Spec-Driven Development in the AI Era: Stop Stalling with Output Contracts

TL;DR: Fix the output contract (a consistent output shape) first, then define acceptance criteria for pass/fail—AI collaboration becomes far less likely to stall.

The more you delegate implementation to AI, the easier it is to stall without knowing why. The root cause is rarely skill; it is the absence of intermediate outcomes that can be judged. This article generalizes the lessons into three principles: output contracts, visibility, and acceptance.

Target Audience

  • People who want to build with AI but often lose direction mid-project

Key Points

  1. A clear model of why AI projects stall
  2. A restartable workflow centered on output contracts
  3. A clean separation of spec, design, and acceptance

Why projects stall: it is structural

No intermediate outcomes

You only have a goal and a starting point.
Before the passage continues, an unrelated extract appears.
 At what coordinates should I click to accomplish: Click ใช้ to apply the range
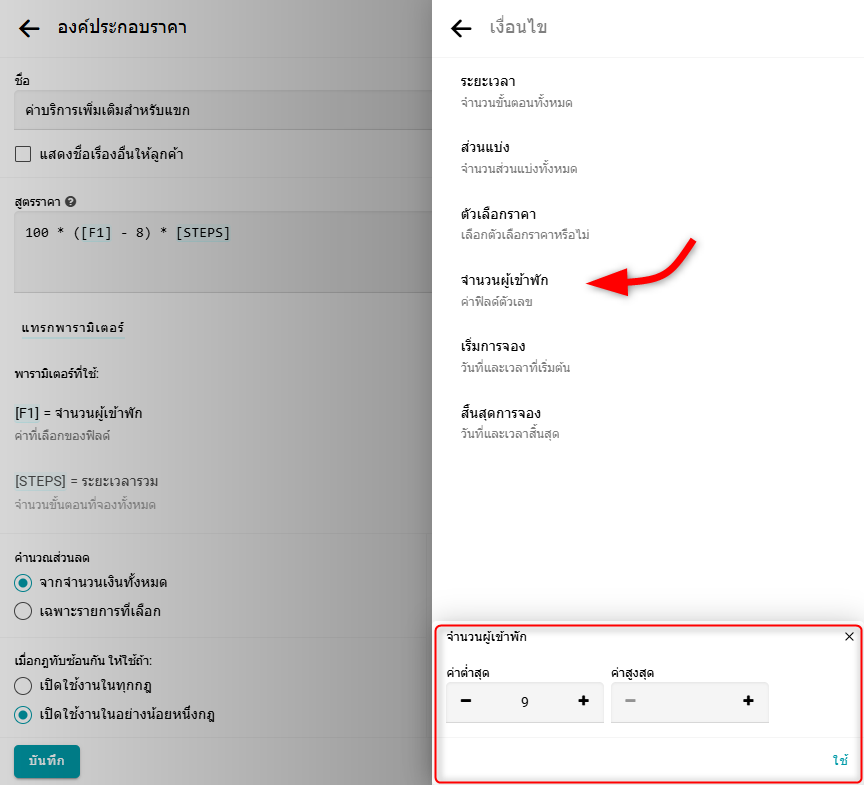click(x=840, y=760)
Without evaluable milestones, nobody knows what “done” means next.

Foundation work comes before visibility

When the base is built first, visible progress is delayed. A long invisible phase kills momentum.

No pass/fail oracle

If there is no fixed input and expected output, correctness cannot be judged. Reviews stop, and improvements stop with them.
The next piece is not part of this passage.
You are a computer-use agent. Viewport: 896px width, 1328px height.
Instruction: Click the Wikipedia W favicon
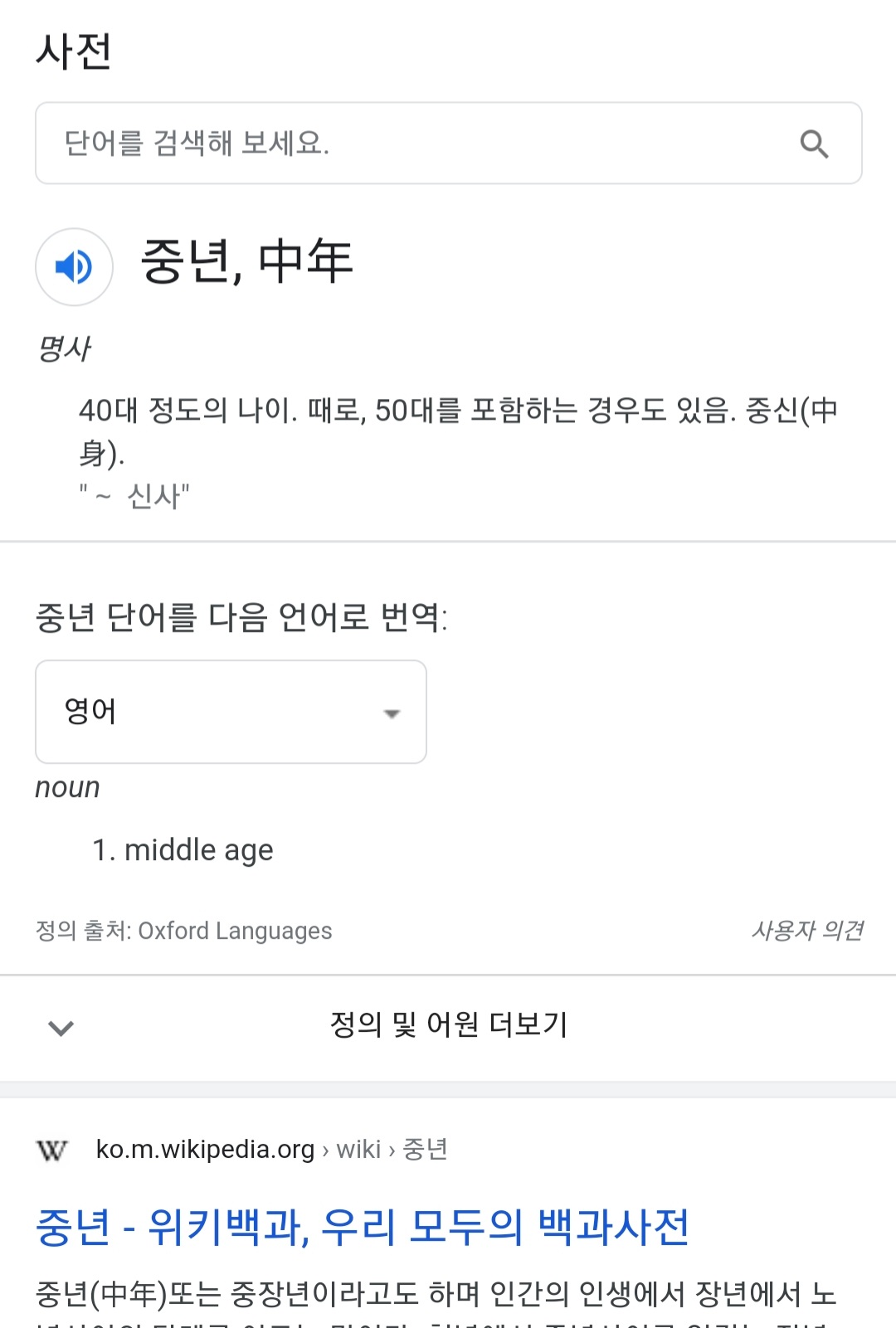52,1150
Stalling is a design problem, not a capability problem

Without checkable outcomes, both AI and humans get stuck.

Three principles that make restarts possible

Principle 1: Fix the output contract

Lock the shape of the output before you lock the logic. Field meanings and slots should remain stable while the internals evolve.
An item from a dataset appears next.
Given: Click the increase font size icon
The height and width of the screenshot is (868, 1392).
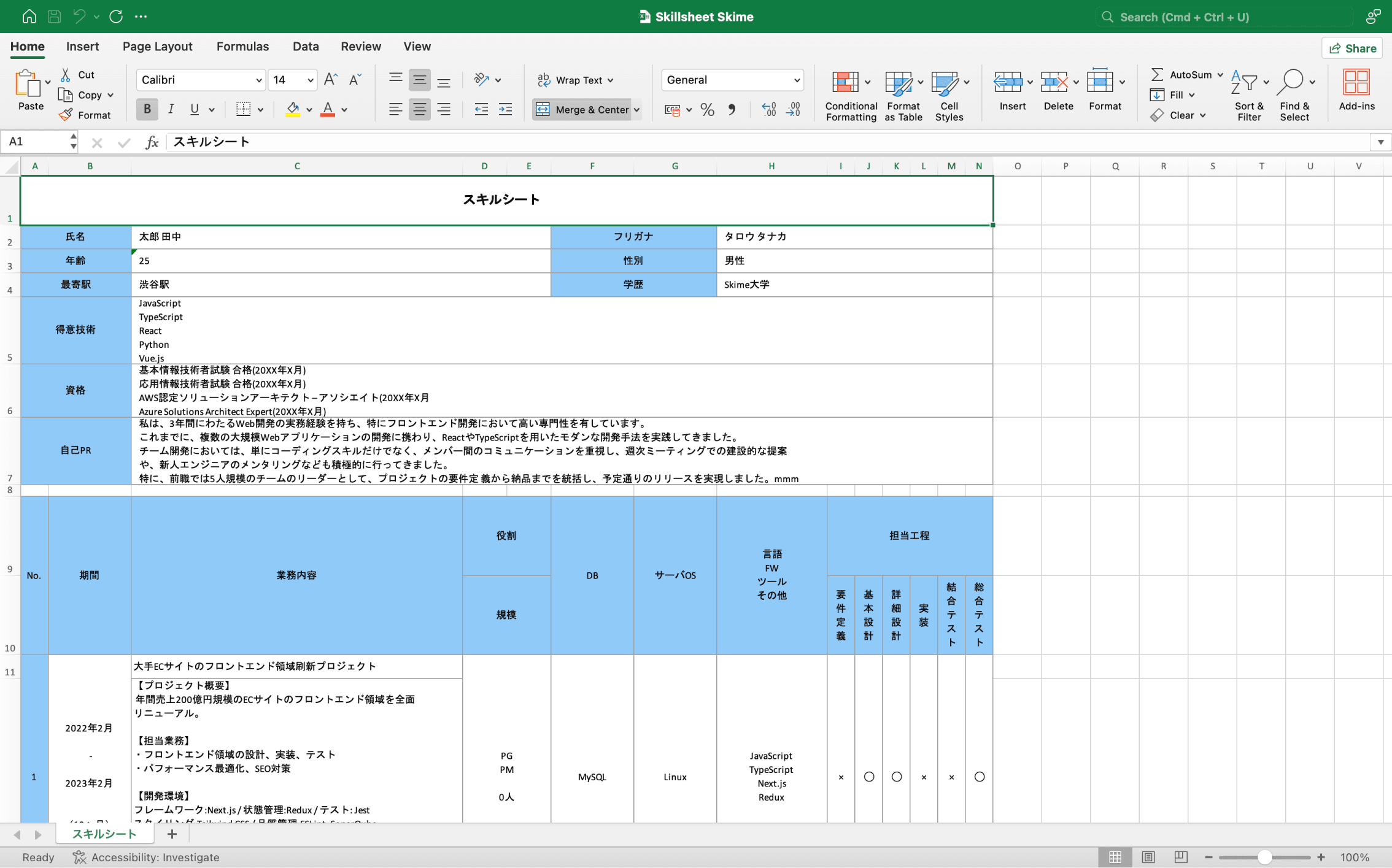Looking at the screenshot, I should point(330,80).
The minimum contract is simply “the same slots every time.” A short template is enough.

{
  "as_of": "YYYY-MM-DD",
  "decision": "Proceed|Caution|Pause",
  "summary": "...",
  "reasons": ["...", "...", "..."],
  "proposal": "...",
  "confidence": 0.0,
  "data_health": {"freshness_hours": 0, "missing": []},
  "version": "brief.v1"
}

Principle 2: Review outputs, not code

People can judge outputs faster than code. Keep change units small enough to compare before/after outputs at a glance.

The smallest acceptance set is fixed inputs, expected outputs, and a diff rule. This level is enough.

  • Input: fixtures/input_case_01.json
  • Expected: expected/output_case_01.json
  • Rule: when a diff appears, record the reason in the output reasons
Concrete acceptance example

- "decision": "Proceed"
+ "decision": "Caution"
Review comment example: "confidence dropped below 0.6, so changed to Caution. Rationale added to reasons field."

Principle 3: Track work by “empty slots”

Manage tasks as missing output slots, not features. This keeps next actions obvious and reduces thrashing.

A short-cycle roadmap

  • Handcraft a few days of outputs to align on the “right shape”
  • Fill the minimum visible fields first
  • Expose data health early and define missing-data behavior
  • Add one indicator at a time and stabilize explanation templates
  • Connect judgment and proposals gradually to avoid sharp swings

Rolling back after changing the output contract

Increment the version field (e.g., brief.v1brief.v2) and archive old expected outputs in expected/v1/. If diffs grow too large, roll back to the previous version and reassess.

AI request example

Requests can be short, but stating deliverables, non-goals, and forbidden changes reduces drift.

【Purpose】Auto-judge the decision field in the daily report
【Deliverable】Output matching fixtures/input_01.json → expected/output_01.json
【Non-goal】UI implementation, data fetching logic
【Forbidden changes】JSON field names, version field format
【Acceptance】Pass if diff is empty; if diff exists, append reason to reasons field

Failure patterns and how to avoid them

  • Oversized specs: split until change units are small
  • Invisible progress: prioritize visible outputs
  • No acceptance checks: judge by output diffs
  • Uncertain domains: switch to a hypothesis-and-validation loop

Summary

Spec-driven development in the AI era is not about thicker specs; it is about stronger output contracts and acceptance. When outcomes are visible and judgeable, progress resumes. Start by defining the single output you want to see every day.